WHAT TO DO: The entries must be retyped exactly, down to the last line.

(Stored data)

══════

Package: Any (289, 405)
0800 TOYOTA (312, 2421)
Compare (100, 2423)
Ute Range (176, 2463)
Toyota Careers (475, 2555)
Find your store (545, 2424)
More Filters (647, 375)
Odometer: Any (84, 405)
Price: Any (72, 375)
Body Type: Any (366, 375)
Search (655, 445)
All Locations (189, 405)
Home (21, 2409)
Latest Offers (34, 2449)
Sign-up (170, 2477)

══════

OUTPUT OF THE TASK:
Package: Any (289, 405)
0800 TOYOTA (312, 2421)
Compare (100, 2423)
Ute Range (176, 2463)
Toyota Careers (475, 2555)
Find your store (545, 2424)
More Filters (647, 375)
Odometer: Any (84, 405)
Price: Any (72, 375)
Body Type: Any (366, 375)
Search (655, 445)
All Locations (189, 405)
Home (21, 2409)
Latest Offers (34, 2449)
Sign-up (170, 2477)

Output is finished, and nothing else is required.